Cold and gray. A downy woodpecker forages in the road, joined by a nuthatch, seemingly curious about this stony alternative to a tree trunk.
Thick fog: soundproofing against all but the closest chirps. A nuthatch descends a locust trunk, does an about-face, and scuttles back up.
A white-breasted nuthatch is barely audible over the whine of tires from the interstate. Two jet contrails form an X just above the sun.
Nasal calls: nuthatch, crow. Snow dry enough not to clump, but wet enough to cling to every twig and give each dried beebalm head a cap.
Overcast and cold. Every few minutes, another boom as our neighbors sight in their rifles. A wren and a nuthatch sound mildly irritated.
Clouds slowly vanish in the blue—like my own puffs of breath, but slower. Chickadees; a nuthatch. The forest floor goes from glow to shine.

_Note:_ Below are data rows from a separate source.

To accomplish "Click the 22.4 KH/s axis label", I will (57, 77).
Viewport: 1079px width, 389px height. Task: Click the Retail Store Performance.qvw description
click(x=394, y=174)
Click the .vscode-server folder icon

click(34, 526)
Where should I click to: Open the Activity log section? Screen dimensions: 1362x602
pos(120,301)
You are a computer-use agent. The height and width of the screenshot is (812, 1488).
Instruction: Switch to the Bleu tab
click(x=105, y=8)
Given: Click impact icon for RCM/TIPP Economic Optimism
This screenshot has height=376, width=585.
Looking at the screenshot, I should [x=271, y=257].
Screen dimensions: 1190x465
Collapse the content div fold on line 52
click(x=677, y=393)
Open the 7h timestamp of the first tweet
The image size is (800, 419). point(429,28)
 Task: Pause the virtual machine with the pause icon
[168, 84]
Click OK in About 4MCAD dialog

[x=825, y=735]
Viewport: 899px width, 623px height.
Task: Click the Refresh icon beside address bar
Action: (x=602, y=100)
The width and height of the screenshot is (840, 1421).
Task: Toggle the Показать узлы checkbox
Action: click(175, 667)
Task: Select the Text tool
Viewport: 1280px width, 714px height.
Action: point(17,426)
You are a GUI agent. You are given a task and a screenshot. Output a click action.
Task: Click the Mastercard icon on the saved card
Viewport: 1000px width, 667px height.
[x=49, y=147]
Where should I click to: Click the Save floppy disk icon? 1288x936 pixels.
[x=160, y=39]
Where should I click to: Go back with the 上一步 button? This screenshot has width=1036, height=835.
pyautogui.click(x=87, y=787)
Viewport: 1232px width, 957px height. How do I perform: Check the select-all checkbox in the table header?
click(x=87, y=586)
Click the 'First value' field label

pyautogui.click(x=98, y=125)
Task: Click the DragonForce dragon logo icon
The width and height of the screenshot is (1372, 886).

-5°C. The wilted and faded lilac leaves have acquired mold-like coats of frost. A white-breasted nuthatch’s nasal two notes.
Not as cold today—nor as loud, the main pulse of meltwater having passed. I watch a pair of amorous nuthatches flit from tree to tree.
For every red-bellied woodpecker trill, the white-breasted nuthatch has a response, low and nasal. A cold wind on my freshly barbered neck.